White Desert Review
The magical scenery of the White Desert in the northern portion of the Farafra depression enchants travelers and stirs the imagination. The desert here appears dusted in a layer of snow with a forest of chalk monoliths rising from the ground, their wind-sculpted forms resembling mushrooms, camels, birds, whales, and elephants. The outcroppings are all that is left of an ancient seafloor, its thick layer of calcified deposits scoured and shaped by the elements.

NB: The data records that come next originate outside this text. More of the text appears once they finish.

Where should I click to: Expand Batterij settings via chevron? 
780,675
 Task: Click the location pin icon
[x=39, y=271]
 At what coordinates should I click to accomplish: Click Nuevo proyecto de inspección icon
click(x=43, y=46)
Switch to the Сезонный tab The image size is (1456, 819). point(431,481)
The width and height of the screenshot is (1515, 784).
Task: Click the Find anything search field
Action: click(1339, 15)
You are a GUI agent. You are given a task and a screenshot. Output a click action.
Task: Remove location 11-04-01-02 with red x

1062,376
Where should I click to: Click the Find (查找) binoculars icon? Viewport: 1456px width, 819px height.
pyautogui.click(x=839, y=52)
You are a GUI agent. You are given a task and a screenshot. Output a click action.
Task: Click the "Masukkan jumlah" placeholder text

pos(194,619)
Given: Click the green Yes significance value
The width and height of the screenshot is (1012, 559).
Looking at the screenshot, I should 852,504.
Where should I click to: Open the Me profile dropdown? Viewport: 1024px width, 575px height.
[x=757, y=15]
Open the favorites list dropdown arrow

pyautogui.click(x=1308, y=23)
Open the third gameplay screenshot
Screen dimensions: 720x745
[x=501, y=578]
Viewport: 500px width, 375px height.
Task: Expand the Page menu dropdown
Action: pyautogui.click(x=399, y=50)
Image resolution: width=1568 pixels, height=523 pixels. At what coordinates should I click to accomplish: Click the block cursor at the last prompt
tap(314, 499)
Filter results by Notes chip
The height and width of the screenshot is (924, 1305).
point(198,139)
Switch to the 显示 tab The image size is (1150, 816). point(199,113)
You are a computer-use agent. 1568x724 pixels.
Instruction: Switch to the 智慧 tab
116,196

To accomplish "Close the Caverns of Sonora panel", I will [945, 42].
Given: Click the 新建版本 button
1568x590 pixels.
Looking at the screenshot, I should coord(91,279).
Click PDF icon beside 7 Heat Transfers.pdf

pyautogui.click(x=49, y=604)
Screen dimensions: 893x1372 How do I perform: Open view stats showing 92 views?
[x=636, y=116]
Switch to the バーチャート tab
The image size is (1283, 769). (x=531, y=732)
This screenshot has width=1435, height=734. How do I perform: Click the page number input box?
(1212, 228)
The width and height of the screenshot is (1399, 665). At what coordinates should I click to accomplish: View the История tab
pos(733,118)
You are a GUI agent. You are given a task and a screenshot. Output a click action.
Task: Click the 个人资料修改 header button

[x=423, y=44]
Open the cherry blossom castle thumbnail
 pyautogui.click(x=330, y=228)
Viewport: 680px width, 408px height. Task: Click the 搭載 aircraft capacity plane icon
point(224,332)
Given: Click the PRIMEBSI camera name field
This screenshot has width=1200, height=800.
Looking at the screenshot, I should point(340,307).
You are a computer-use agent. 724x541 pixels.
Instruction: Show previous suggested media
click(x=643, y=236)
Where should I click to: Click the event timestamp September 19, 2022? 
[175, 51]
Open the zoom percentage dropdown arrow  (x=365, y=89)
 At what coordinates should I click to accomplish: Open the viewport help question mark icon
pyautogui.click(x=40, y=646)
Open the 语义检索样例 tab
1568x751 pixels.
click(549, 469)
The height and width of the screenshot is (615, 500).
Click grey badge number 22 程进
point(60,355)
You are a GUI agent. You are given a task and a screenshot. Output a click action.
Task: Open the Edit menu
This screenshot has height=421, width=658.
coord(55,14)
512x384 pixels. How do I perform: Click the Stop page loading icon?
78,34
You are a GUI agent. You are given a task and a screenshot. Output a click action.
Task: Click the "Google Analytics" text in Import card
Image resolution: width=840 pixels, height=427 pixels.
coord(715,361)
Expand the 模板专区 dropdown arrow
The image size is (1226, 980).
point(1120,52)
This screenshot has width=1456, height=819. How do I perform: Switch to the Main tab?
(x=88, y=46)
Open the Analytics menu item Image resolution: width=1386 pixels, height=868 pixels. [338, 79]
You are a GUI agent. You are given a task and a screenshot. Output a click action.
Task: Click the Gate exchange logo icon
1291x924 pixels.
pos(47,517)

The desert extends from the west of the oasis, where a forest of inselbergs (chalk monoliths) rise up from the ground, across the highway to the so-called "Old" and "New" White Desert, where safari operators prefer to camp. The surreal landscape is best viewed at sunset when the monoliths turn shades of orange, pink, and violet in the dimming light. The show continues into the night as the entire desert shimmers in the pale light of the moon, its chalk columns rising above a snowy field.
For this reason, many travelers enjoy camping in the White Desert, which was declared a national park in 2002. Tours can be arranged easily in Cairo, Qasr al-Farafra, or Bawiti—the latter offering the best prices. If you do it on your own, you'll need to get permission from the police in either Farafra or Bahariya. All visitors must pay $5 park entry fee and £E10 to camp overnight.
Much of the White Desert is accessible by car or motorcycle, though a four-wheel-drive vehicle is required to reach the more remote sections. Be sure to bring food, fuel, sleeping bags, and water, and then just pick a spot. Supplies, including warm camel-hair blankets, are available in Bawiti or Qasr al-Farafra.